Poco dopo l’annuncio di Trump, la Casa Bianca ha confermato che la “pausa” sarà mantenuta fino a che le negoziazioni con i vari Paesi saranno in corso. Ebbene, a che cosa è dovuta la mossa del presidente? Certamente potrebbero aver avuto un peso alcune divisioni in seno all’amministrazione. Se Peter Navarro è storicamente un fautore del protezionismo duro e puro, Elon Musk ha invece invocato politiche liberoscambiste, entrando anche in conflitto con lo stesso Navarro. Un’altra posizione è quella incarnata dal segretario al Tesoro, Scott Bessent, e dal consigliere economico, Stephen Miran: per entrambi, i dazi sono uno strumento di pressione negoziale. Una visione, questa, a cui Trump si è sempre mostrato piuttosto vicino.

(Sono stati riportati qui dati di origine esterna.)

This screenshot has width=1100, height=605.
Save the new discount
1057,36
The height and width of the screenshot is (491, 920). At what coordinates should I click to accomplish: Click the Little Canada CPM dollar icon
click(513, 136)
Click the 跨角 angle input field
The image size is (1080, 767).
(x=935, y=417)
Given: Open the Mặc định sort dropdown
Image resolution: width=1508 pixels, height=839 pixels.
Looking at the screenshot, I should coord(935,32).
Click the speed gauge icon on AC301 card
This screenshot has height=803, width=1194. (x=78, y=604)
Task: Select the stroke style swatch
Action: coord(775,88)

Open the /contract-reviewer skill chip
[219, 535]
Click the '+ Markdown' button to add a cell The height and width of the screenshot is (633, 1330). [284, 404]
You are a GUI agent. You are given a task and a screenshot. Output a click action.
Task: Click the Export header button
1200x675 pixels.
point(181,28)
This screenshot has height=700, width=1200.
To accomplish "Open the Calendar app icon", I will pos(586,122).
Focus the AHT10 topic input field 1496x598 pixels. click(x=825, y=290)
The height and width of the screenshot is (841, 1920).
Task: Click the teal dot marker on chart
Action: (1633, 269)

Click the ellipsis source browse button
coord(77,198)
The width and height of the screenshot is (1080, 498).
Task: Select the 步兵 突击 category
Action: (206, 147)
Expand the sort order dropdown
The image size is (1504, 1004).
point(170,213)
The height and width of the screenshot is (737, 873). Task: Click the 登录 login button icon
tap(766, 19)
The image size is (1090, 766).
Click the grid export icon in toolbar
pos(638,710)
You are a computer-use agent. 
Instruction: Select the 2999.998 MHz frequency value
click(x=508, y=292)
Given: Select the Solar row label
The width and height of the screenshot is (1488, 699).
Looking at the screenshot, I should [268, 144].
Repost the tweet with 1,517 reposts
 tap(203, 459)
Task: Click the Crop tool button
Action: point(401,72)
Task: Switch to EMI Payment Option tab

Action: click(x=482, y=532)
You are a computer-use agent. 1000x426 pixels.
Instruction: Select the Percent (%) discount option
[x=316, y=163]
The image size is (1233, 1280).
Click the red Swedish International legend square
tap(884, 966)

Del resto, la svolta annunciata poco fa conferma che, per l’inquilino della Casa Bianca, le tariffe hanno una finalità di natura negoziale: almeno per quanto riguarda i principali partner commerciali e gli alleati. Discorso totalmente differente vale invece per la Cina, che Washington considera il proprio rivale sistemico. Sotto questo aspetto, Trump, attraverso la pressione dei dazi, non punta soltanto a contrastare gli squilibri commerciali. Punta anche, se non soprattutto, a creare delle fratture tra Pechino e i partner commerciali di Washington. La prima ondata di tariffe reciproche, adesso ridotte all’aliquota minima, potrebbe essere stato un colpo d’avvertimento con il preciso scopo di isolare la Repubblica popolare dal punto di vista economico e geopolitico. E’ questa la tesi, per esempio, di Bessent. “Questa è stata la sua strategia fin dall’inizio”, ha dichiarato il segretario al Tesoro, riferendosi a Trump. “Si potrebbe addirittura dire che ha spinto la Cina in una brutta posizione”, ha aggiunto. D’altronde, sembra proprio che la Casa Bianca stia puntando a portare avanti una politica di disaccoppiamento dell’economia statunitense da quella cinese.

Insomma, se è vero che si sta probabilmente registrando un dibattito in seno all’amministrazione americana, è altrettanto vero che la svolta dei dazi potrebbe avere un senso strategico. L’obiettivo principale per Trump resta quello di rilanciare la manifattura statunitense, ridurre il debito, arginare Pechino e preservare il predominio del dollaro. La Casa Bianca non ha bisogno di tariffe perenni. Vuole semmai rinegoziare radicalmente il sistema economico e di sicurezza di cui gli Stati Uniti sono stati il perno negli ultimi 70 anni. Il quadro è complesso e le sfide sono molteplici. La partita, attenzione, è solo all’inizio. Ma l’errore peggiore che si potrebbe fare è ritenere che Trump si stia muovendo a tentoni.